Pointing records for elements and text:
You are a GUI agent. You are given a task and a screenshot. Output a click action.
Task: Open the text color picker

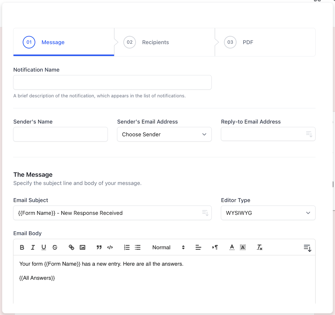(x=232, y=247)
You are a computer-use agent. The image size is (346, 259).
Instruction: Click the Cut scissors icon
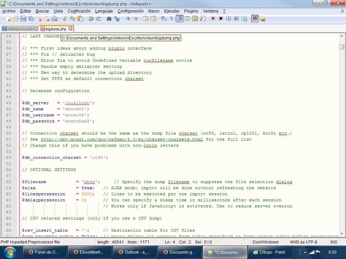(65, 19)
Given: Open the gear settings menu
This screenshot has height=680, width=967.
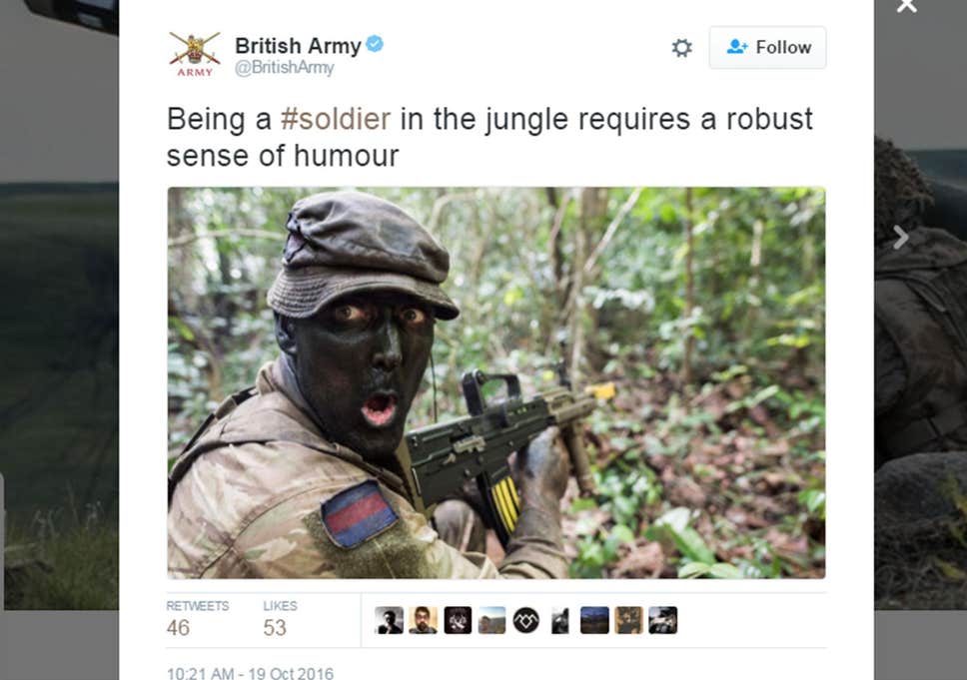Looking at the screenshot, I should pos(681,48).
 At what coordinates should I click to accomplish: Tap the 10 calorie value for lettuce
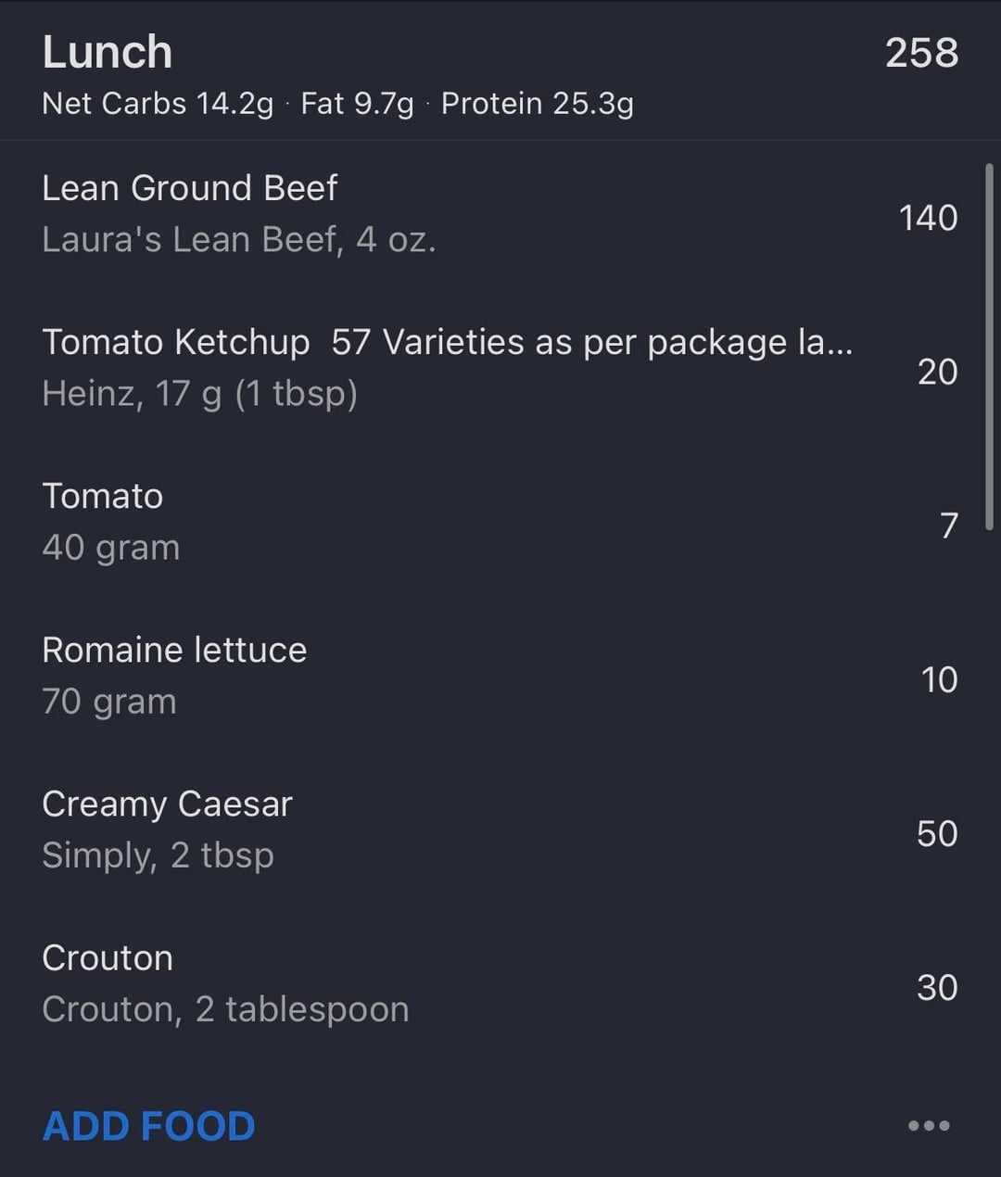tap(939, 679)
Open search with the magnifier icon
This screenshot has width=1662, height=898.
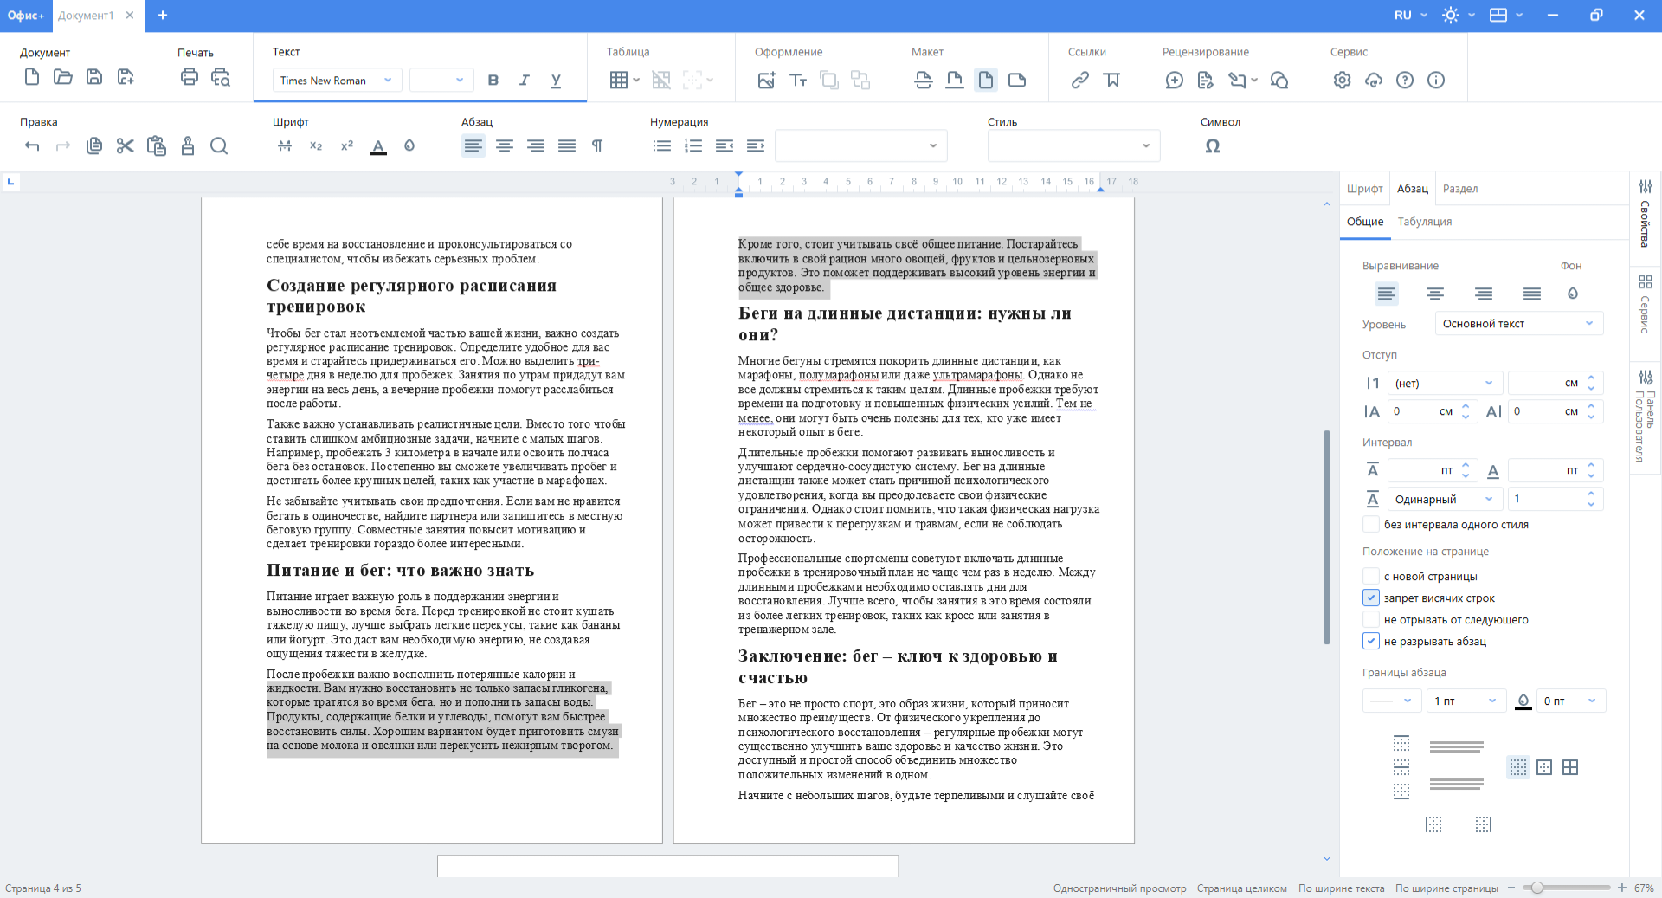(219, 145)
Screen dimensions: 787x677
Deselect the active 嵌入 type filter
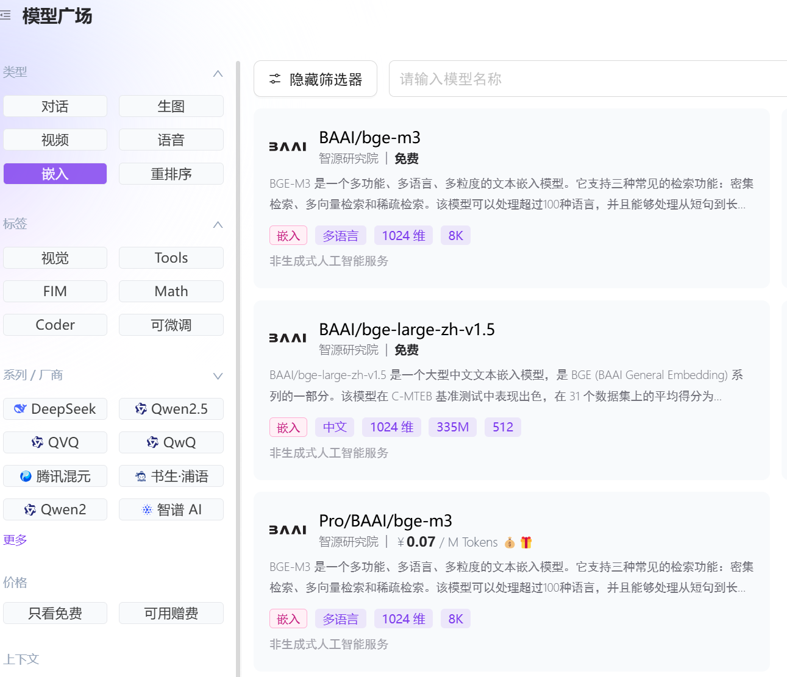[x=55, y=174]
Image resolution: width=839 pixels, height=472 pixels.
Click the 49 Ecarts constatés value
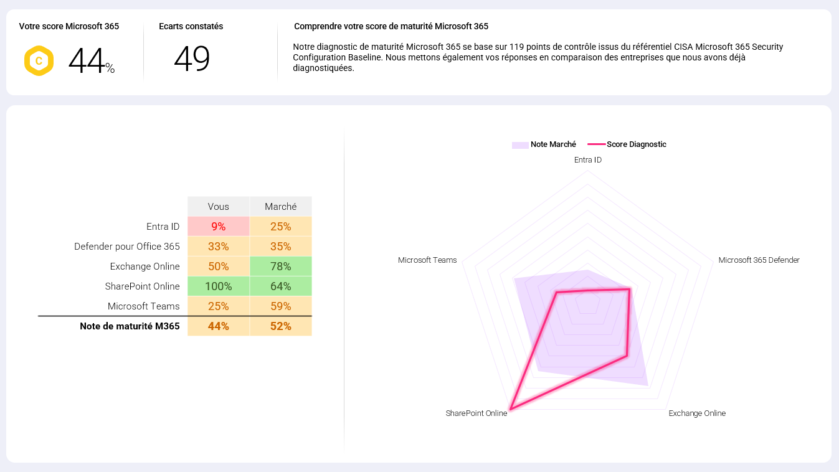point(192,60)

TASK DESCRIPTION: Copy the whole listing above line for line, without changing anything, and leave out the pictures.

SOLUTION BELOW:
You are a GUI agent. You are given a task and a screenshot. Output a click action.
Task: Open the text color picker

(x=232, y=247)
You are a computer-use agent. The image size is (346, 259).
Instruction: Click the Cut scissors icon
(65, 19)
Given: Open the gear settings menu
This screenshot has height=680, width=967.
Looking at the screenshot, I should pos(681,48).
 At what coordinates should I click to accomplish: Tap the 10 calorie value for lettuce
tap(939, 679)
Open search with the magnifier icon
This screenshot has width=1662, height=898.
(219, 145)
Screen dimensions: 787x677
Deselect the active 嵌入 type filter
[x=55, y=174]
Image resolution: width=839 pixels, height=472 pixels.
Click the 49 Ecarts constatés value
point(192,60)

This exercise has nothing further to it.